Each group will emerge tired and frustrated but proclaiming, like Moses from the mountaintop, to possess words and phrases that will make pulses quicken, checkbooks open, and customers wanting to buy more. They herald these miraculous phrases as the Ginsu knives of the English language, multifunctional to the last, with claims to motivate employees, attract customers, frighten competitors, and bolster the industry. They are likely to have a gold-framed, company-president-signed version up in their office. These words are not just for the high priests, however. They will also be emblazoned on coffee cups, key chains, t-shirts, brochures, websites, and Post-It notes.
Does this mission statement typically fire up everyone? Does it fire up anyone? The employees take the t-shirts home to their kids. The gold frames will be filed, roundly. There is no pulse-quickening. Instead, employees, customers, suppliers – everyone except execs and the authors themselves -- see the mission statement as vague, irrelevant, and disconnected from real work. The corporate Ginsu won’t even cut a tomato.
Why? Because companies usually write what is basically nice-sounding ad copy. This is fine for a brochure or trade show, but as a focal point for company change, such statements are real yawners. Most simply randomly re-arrange positive-sounding words. In fact, http://www.dilbert.com/comics/dilbert/games/career/bin/ms.cgi has a Mission Statement Generator that spits them out as well as any committee.
Here’s a quick test. Some of the following are from the Dilbert site and some are from real companies. Which ones are real?
1. We strive to continually facilitate performance-based leadership skills to exceed customer expectations.
2. It is our job to enthusiastically coordinate ethical solutions to allow us to dramatically utilize quality materials while promoting personal employee growth.
3. We will meet the needs of our clients with uncompromising focus on quality and completion.
4. The customer can count on us to continually fashion economically sound paradigms so that we may endeavor to enthusiastically engineer cutting edge infrastructures.
5. Our mission is to develop cost-effective solutions that will meet the unique present and future requirements of our clients.
6. Our mission is to provide high quality professional services to every client.
7. Create an environment in which satisfied customers, quality products, and bottom line profits go hand in hand.
Answer: It doesn’t matter, because all are meaningless generic expressions -- describing ideals instead of specifics.
So how can you fix this for your firm which probably has verbage like the above on a coffee cup somewhere?
Good mission statements provide relevant focus and clarity so people can make insightful decisions. The key is to capture examples so people come to a generality on their own. Taken straight from raising kids, we all know that “don’t hit your brother” tends to stop misbehavior more than “be nice to your brother.” Similarly, specific missions tend to move people more reliably to right actions.

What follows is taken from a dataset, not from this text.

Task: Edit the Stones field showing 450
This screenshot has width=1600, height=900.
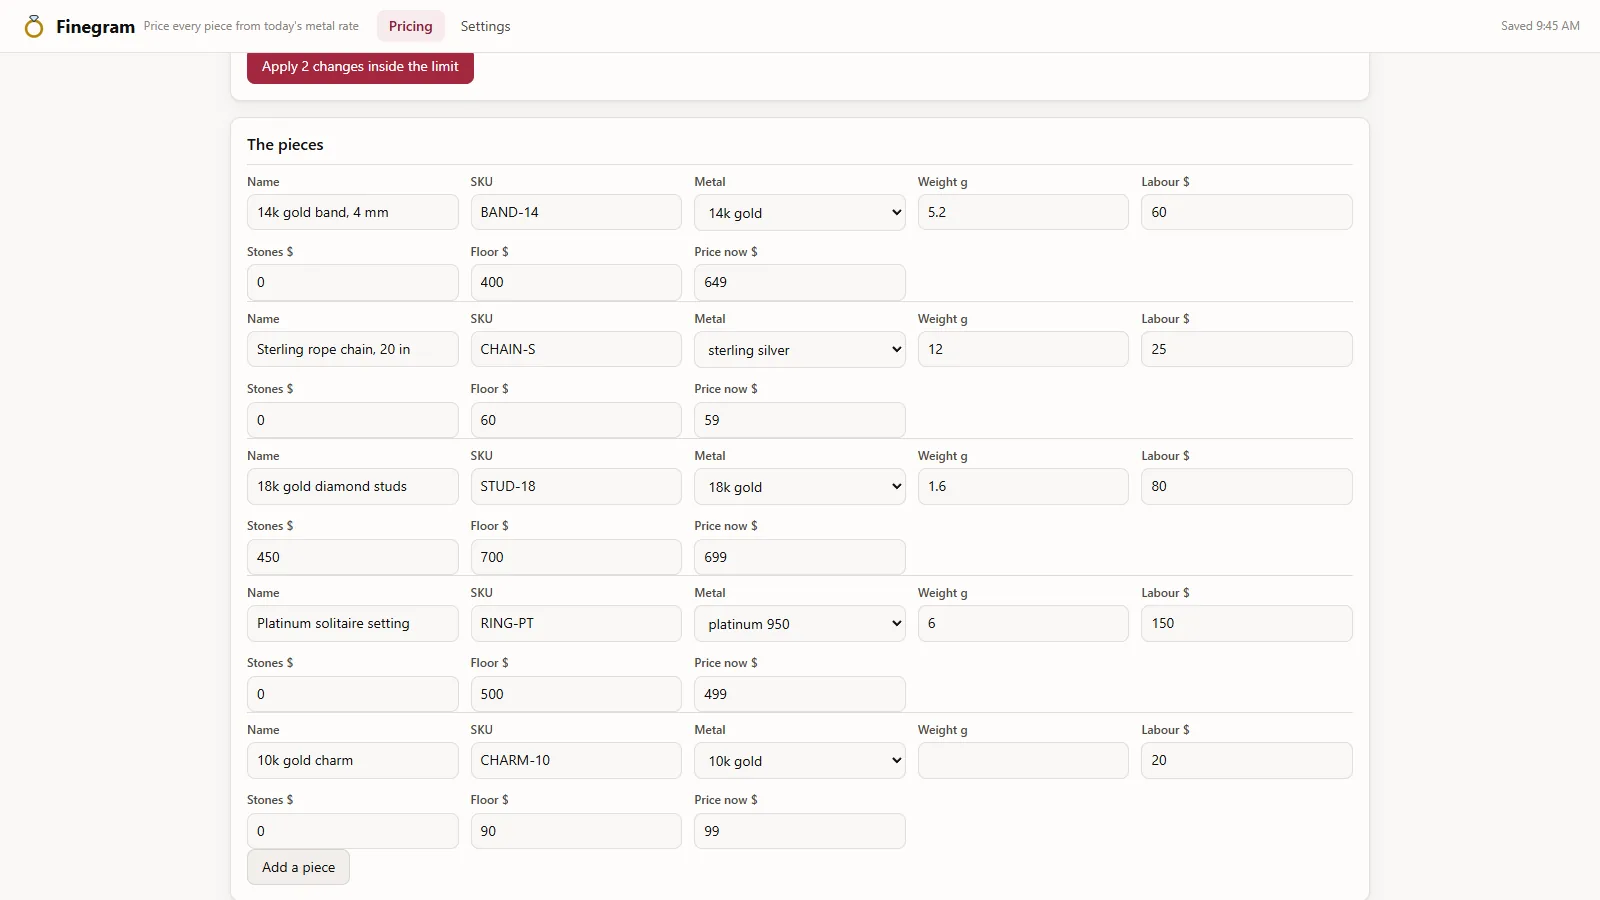Action: [352, 557]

Missions are big time-bounded tasks that describe outcomes. Don’t feel pressured to write just one. It is perfectly acceptable to have several in place at once – there is no need to collapse everything into one sentence. Three to five well-crafted mission statements allow easier alignment with a company’s planning and implementing, budgets and headcount.
An effective mission tells of a specific result. To do this, think big goals. And as any MBA will tell you, goals have to be SMART: specific, measurable, actionable, realistic, and time-bounded. One good mission statement formula is:
Action on A from B to C by T, for example:
1. Close on our first $10M engineering project (up from $5M) by the end of 2007.
2. Increase $750,000 more commissions next quarter to send ten people to Harvard’s executive program in March.
3. Get hired by 10 of the Fortune 100, up from two now, by the end of next year.
There are some political drawbacks to this method. Being specific, measurable, actionable, realistic, and time-bounded from the beginning instills accountability. Some company cultures tend to suppress accountability. Instead of being motivated, people are afraid to agree to specific goals from fear of reprisal if the goals are not met. Some companies prefer vague, nice-sounding missions so they can declare “mission accomplished” at any time and no one can call them on it. If either of these situations describes your firm, use this method more departmentally, even down to the team level. It’s not bad for individual planning, either.
The next time some one puts a marker in your hand and sends you into a room lined with flip charts, take this article with you. Give people a clear, specific, meaningful, relevant mission and they won’t get lost. Save the nice-sounding ad copy for your marketing department!